Hierarchical block diagrams (HBDs) are at the heart of embedded system design tools, including Simulink. Numerous translations exist from HBDs into languages with formal semantics, amenable to formal verification. However, none of these translations has been proven correct, to our knowledge.

We present in this paper (open access version) the first mechanically proven HBD translation algorithm. The algorithm translates HBDs into an algebra of terms with three basic composition operations (serial, parallel, and feedback). In order to capture various translation strategies resulting in different terms achieving different tradeoffs, the algorithm is nondeterministic. Despite this, we prove its semantic determinacy: for every input HBD, all possible terms that can be generated by the algorithm are semantically equivalent. Our work builds upon the Refinement Calculus of Reactive Systems (RCRS), a publicly available compositional framework for modeling and reasoning about reactive systems

We apply this result to show how three Simulink translation strategies introduced previously can be formalized as determinizations of the algorithm, and derive that these strategies yield semantically equivalent results.

The main contributions of this work are then the following:

  1. We formally and mechanically define a translation algorithm for HBDs.
  2. We prove that despite its internal nondeterminism, the algorithm achieves deterministic results in the sense that all possible algebra terms that can be generated by the different non-deterministic choices are semantically equivalent.
  3. We formalize two translation strategies introduced in [] as refinements of the abstract algorithm.
  4. We formalize also the third strategy (feedbackless) introduced in [] as an independent algorithm.
  5. We mechanically prove the equivalence of these three translation strategies.
  6. We make our results publicly available at https://github.com/hbd-translation/TranslateHBD.

Moreover, we believe that our results are reusable in other contexts as well, in at least two ways.
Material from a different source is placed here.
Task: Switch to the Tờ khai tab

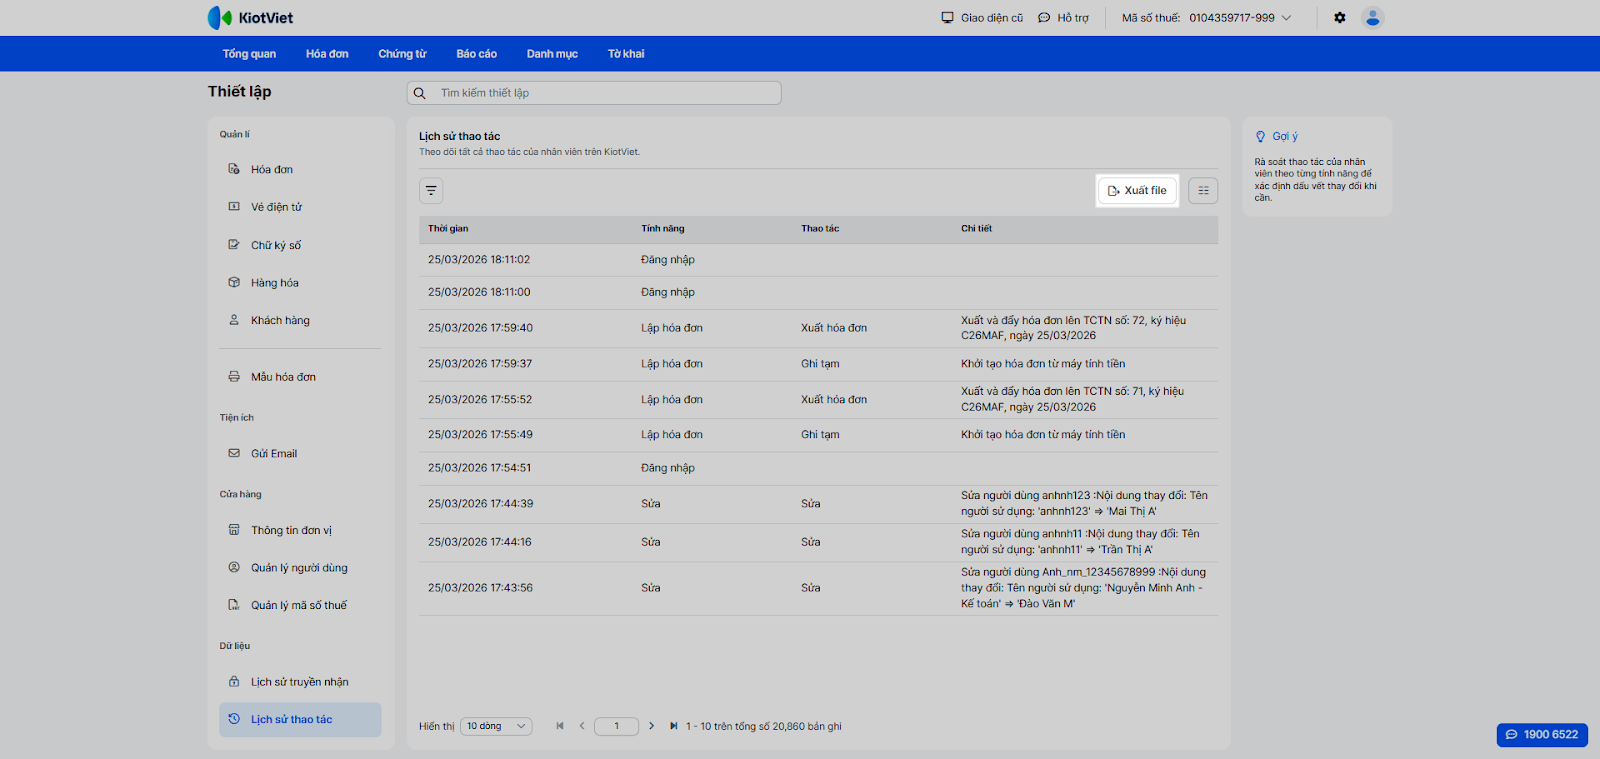Action: [626, 54]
First, every other translation that can be shown to be a refinement/special case of our abstract translation algorithm, is automatically correct.  Second, our algorithms translate diagrams into an abstract algebra. By choosing different models of this algebra we obtain translations into these alternative models.

As future work, we plan to investigate further HBD translation strategies, in addition to those studied above. Currently, the RCRS Translator can only partially handle diagrams with algebraic loops, i.e., with instantaneous circular dependencies. Fully dealing with diagrams with algebraic loops is a non-trivial problem, because of the subtleties of instantaneous feedback for non-deterministic and non-input-receptive systems []. For deterministic and input-receptive systems, however, the model of constructive functions should be sufficient.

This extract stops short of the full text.